Ground states of the Schr\"odinger equation coupled with fourth-order gravitation -- Part 1: the case $K_{a, b} \leq 0$

TL;DR

This paper investigates the existence, nonexistence, and asymptotic behavior of ground states for a nonlocal Schr"odinger problem coupled with a fourth-order gravitational potential, covering various parameter regimes and limits.

Contribution

It provides a comprehensive analysis of ground states for the Schr"odinger equation with a nonlocal gravitational term, including existence conditions and asymptotic convergence results.
■ ■ ■ ■ ■ ■ ■
TASK A
Render this sentence from the paper summary in Spanish: "It provides a comprehensive analysis of ground states for the Schr"odinger equation with a nonlocal gravitational term, including existence conditions and asymptotic convergence results."
TASK B
Repeat the portion of the paper summary between "Ground states of" and "asymptotic convergence results.", inclusive.
TASK C
According to the paper summary, which three aspects of ground states does the paper investigate?
The listing has nothing to do with the summary above.

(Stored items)
■ ■ ■ ■ ■ ■ ■
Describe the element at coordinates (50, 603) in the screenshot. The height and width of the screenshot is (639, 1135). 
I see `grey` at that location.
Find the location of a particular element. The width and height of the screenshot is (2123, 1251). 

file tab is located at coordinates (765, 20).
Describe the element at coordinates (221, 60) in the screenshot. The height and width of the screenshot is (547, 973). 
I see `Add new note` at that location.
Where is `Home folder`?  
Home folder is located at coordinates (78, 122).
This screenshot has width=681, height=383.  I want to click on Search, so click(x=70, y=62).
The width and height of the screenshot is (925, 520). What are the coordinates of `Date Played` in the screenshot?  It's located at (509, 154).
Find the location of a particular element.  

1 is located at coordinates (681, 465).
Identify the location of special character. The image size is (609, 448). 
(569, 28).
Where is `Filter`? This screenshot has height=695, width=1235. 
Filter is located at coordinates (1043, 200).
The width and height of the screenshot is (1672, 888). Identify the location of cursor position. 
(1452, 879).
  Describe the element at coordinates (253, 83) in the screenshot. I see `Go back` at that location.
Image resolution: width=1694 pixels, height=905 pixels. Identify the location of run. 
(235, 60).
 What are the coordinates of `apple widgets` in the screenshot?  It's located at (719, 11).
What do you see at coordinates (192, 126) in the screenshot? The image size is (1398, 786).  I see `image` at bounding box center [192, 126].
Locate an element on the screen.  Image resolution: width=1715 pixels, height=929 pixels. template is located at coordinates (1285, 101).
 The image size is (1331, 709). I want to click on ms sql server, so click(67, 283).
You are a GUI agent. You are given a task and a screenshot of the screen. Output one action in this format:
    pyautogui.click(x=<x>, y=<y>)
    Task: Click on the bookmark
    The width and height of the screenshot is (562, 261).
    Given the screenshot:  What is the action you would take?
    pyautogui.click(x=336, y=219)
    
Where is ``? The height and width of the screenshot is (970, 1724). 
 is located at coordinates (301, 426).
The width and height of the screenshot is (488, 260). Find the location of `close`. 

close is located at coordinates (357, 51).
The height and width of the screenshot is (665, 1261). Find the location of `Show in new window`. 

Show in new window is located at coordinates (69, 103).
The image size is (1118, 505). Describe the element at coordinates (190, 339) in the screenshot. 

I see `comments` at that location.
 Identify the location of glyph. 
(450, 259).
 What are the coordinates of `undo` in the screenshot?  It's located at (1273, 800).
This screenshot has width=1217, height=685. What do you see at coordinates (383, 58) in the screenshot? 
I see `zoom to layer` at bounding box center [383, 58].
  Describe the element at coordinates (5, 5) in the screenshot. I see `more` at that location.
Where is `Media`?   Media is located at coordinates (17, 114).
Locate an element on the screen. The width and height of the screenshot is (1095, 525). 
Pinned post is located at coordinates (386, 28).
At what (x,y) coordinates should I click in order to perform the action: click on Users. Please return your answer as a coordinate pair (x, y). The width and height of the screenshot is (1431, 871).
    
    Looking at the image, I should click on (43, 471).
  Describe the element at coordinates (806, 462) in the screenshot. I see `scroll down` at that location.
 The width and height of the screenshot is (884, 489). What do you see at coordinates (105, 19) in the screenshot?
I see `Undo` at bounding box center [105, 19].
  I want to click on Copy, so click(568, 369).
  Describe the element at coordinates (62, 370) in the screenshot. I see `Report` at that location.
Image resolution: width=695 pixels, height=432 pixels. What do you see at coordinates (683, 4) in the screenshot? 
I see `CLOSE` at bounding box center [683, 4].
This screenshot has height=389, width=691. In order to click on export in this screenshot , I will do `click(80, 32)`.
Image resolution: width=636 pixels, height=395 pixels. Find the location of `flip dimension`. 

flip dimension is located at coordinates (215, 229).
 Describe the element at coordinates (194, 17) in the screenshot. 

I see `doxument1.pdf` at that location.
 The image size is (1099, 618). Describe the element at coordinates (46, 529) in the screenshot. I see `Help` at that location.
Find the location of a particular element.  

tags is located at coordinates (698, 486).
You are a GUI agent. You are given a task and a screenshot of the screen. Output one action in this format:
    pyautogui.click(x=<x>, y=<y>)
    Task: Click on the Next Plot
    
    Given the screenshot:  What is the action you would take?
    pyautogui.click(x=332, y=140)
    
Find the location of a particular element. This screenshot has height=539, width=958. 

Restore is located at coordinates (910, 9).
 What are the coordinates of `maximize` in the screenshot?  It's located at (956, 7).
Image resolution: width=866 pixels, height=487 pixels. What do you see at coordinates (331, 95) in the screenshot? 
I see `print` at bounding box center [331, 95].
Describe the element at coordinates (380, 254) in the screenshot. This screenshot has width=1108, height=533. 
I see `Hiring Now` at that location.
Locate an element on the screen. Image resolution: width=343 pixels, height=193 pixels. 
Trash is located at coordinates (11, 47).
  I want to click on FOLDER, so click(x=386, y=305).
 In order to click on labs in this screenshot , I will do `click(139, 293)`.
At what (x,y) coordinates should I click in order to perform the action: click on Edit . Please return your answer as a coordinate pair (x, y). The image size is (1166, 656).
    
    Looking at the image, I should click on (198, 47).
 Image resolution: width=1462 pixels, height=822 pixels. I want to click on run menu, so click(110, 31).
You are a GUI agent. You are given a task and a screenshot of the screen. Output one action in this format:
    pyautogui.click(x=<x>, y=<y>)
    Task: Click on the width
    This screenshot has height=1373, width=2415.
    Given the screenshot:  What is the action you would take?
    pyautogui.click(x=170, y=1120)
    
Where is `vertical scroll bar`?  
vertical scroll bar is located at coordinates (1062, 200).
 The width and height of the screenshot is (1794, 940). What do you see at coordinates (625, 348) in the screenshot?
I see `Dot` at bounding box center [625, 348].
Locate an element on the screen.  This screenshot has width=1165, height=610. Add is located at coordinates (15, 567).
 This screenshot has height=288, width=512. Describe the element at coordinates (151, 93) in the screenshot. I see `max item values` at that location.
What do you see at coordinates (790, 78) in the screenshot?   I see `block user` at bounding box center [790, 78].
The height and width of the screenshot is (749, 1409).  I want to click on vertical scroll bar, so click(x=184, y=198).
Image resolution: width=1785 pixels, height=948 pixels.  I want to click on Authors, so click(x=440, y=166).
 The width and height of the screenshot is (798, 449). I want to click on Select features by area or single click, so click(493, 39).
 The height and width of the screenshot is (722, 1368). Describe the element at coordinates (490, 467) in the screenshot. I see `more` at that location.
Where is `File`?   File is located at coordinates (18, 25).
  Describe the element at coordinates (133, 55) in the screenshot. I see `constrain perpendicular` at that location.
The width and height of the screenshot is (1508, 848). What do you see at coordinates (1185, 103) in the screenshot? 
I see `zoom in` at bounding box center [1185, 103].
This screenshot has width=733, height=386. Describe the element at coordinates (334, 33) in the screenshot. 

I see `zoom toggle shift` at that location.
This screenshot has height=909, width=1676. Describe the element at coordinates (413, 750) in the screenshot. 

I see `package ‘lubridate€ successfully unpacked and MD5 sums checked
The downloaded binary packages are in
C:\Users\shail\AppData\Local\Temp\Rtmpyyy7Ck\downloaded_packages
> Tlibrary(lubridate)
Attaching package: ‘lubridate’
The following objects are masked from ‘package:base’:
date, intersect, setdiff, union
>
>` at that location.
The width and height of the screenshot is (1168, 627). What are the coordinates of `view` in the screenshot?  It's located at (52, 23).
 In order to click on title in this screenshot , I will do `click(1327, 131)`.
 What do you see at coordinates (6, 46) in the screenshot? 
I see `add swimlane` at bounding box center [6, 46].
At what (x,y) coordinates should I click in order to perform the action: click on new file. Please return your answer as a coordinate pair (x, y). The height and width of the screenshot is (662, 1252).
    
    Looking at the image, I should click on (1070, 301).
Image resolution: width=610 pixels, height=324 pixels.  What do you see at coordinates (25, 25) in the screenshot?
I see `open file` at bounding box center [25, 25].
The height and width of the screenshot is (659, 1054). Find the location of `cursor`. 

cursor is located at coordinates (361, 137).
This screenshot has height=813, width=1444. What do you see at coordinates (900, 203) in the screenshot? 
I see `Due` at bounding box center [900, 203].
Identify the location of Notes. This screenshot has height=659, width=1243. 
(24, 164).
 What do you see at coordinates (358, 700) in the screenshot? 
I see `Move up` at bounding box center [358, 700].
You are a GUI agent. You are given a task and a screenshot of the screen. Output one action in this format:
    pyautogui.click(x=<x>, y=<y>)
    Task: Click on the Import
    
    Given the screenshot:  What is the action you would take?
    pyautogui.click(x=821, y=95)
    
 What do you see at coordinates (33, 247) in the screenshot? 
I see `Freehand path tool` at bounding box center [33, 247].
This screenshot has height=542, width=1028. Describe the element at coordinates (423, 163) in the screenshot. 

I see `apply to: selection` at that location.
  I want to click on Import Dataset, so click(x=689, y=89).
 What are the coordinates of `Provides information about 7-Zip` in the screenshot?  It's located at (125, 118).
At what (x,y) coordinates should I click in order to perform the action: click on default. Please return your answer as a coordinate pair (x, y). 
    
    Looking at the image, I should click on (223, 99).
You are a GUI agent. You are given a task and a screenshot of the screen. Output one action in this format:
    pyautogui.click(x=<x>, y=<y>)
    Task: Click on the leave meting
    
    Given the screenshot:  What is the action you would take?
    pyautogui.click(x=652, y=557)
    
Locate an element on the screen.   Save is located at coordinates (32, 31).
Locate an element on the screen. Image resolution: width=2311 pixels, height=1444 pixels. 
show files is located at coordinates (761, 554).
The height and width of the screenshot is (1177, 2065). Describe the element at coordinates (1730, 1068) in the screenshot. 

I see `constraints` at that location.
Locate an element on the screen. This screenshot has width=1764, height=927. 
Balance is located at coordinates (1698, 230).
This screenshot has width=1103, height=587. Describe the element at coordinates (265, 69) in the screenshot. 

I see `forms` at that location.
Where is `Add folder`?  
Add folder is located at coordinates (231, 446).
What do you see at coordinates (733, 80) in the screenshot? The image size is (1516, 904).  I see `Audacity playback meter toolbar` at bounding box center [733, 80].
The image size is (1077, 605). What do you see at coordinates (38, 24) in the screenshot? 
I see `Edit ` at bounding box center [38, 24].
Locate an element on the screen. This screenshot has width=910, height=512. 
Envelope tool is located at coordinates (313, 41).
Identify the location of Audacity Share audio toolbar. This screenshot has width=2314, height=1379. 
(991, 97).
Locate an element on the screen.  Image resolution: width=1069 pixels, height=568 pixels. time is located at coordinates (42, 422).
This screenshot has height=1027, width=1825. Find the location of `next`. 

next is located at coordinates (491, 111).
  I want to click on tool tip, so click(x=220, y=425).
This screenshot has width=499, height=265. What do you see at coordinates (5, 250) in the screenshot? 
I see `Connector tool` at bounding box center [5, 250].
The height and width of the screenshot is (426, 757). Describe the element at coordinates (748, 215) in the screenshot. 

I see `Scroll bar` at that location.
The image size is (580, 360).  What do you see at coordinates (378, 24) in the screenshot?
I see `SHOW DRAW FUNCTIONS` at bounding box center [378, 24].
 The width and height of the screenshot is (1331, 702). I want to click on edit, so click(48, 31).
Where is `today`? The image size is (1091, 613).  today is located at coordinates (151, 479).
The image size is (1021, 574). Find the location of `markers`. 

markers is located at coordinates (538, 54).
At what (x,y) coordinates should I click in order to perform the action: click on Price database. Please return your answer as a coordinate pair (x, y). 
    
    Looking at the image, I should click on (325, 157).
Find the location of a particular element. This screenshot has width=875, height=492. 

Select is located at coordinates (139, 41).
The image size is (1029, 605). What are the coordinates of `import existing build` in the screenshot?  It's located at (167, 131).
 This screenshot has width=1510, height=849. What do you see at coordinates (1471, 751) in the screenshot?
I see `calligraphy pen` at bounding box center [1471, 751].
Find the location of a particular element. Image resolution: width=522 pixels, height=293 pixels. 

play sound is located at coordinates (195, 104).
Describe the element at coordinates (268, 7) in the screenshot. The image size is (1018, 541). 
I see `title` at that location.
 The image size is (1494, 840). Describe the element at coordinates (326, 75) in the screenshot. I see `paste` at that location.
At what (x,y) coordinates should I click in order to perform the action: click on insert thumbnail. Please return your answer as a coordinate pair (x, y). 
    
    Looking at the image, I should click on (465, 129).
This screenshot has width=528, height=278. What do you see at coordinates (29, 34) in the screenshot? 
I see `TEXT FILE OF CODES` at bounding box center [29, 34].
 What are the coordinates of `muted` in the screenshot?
■ ■ ■ ■ ■ ■ ■
ANSWER SECTION A
Proporciona un análisis exhaustivo de los estados fundamentales de la ecuación de Schrödinger con un término gravitacional no local, incluidas las condiciones de existencia y los resultados de convergencia asintótica.

ANSWER SECTION B
Ground states of the Schr\"odinger equation coupled with fourth-order gravitation -- Part 1: the case $K_{a, b} \leq 0$

TL;DR

This paper investigates the existence, nonexistence, and asymptotic behavior of ground states for a nonlocal Schr"odinger problem coupled with a fourth-order gravitational potential, covering various parameter regimes and limits.

Contribution

It provides a comprehensive analysis of ground states for the Schr"odinger equation with a nonlocal gravitational term, including existence conditions and asymptotic convergence results.

ANSWER SECTION C
Their existence, nonexistence, and asymptotic behavior.